Jinja, also commonly referred to as "Jinja2" to specify the newest release version, is a Python template engine used to create HTML, XML or other markup formats that are returned to the user via an HTTP response.
Jinja2 is useful because it has consistent template tag syntax and the project is cleanly extracted as an independent open source project so it can be used as a dependency by other code libraries.
Jinja2 strikes a thoughtful balance on the template engine spectrum where on one end you can embed arbitrary code in the templates and the other end a developer can code whatever she wants.
The first recorded public released of Jinja2 was in 2008 with 2.0rc1. Since then the engine has seen numerous updates and remains under active development.
Jinja2 engine certainly wasn't the first template engine. In fact, Jinja2's syntax is inspired by Django's built-in template engine, which was released several years earlier. There were many template systems, such as JavaServer Pages (JSPs), that originated almost a decade before Jinja2. Jinja2 built upon the concepts of other template engines and today is widely used by the Python community.
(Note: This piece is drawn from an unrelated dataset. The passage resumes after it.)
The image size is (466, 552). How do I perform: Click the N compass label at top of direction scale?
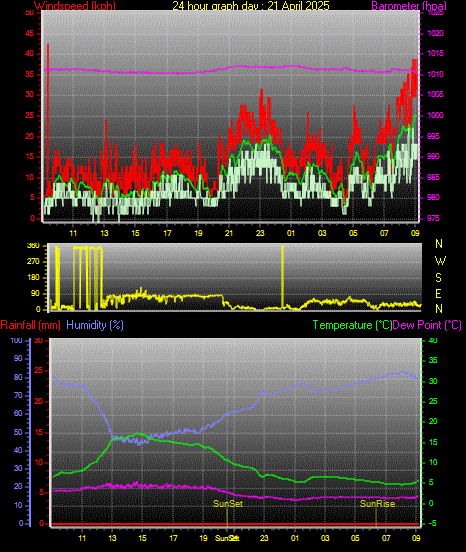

Jinja2 is a commonly-used templating engine for web frameworks such as Flask, Bottle, Morepath and, as of its 1.8 update, optionally Django as well. Jinja2 is also used as a template language by configuration management tool Ansible and the static site generator Pelican, among many other similar tools.
The idea is that if a developer already knows Jinja2 from working with one project then the exact same syntax and style can be used in another project that requires templating. The re-use reduces the learning curve and saves the open source project author from having to reinvent a new templating style.
Real Python has a nice Jinja2 primer with many code examples to show how to use the template engine.
The second part of the Flask mega tutorial is all about Jinja2 templates. It walks through control flow, template inheritance and other standard features of the engine.
Upgrading to Jinja2 Templates in Django 1.8 With Admin shows how to fix an issue that can occur with Django 1.8 and using Jinja2 as the template engine.
The official Jinja2 templates documentation is exceptionally useful both as a reference as well as a full read-through to understand how to properly work with template tags.
When working with Jinja2 in combination with LaTeX, some of Jinja2's blocks can conflict with LaTeX commands. Check out this post on LaTeX templates with Python and Jinja2 to generate PDFs to resolve those issues.
When you use Jinja2 for long enough, eventually you'll want to escape large blocks of Jinja2-like text in your templates. To do so, you'll need the "raw" template tag.
Python Templating Performance Showdown: Django vs Jinja puts together some benchmarks for how Django templates compare with Jinja templates. The usual benchmarking caveats apply here but there are some interesting tests that examine how the template engines handle large numbers of variables and other factors.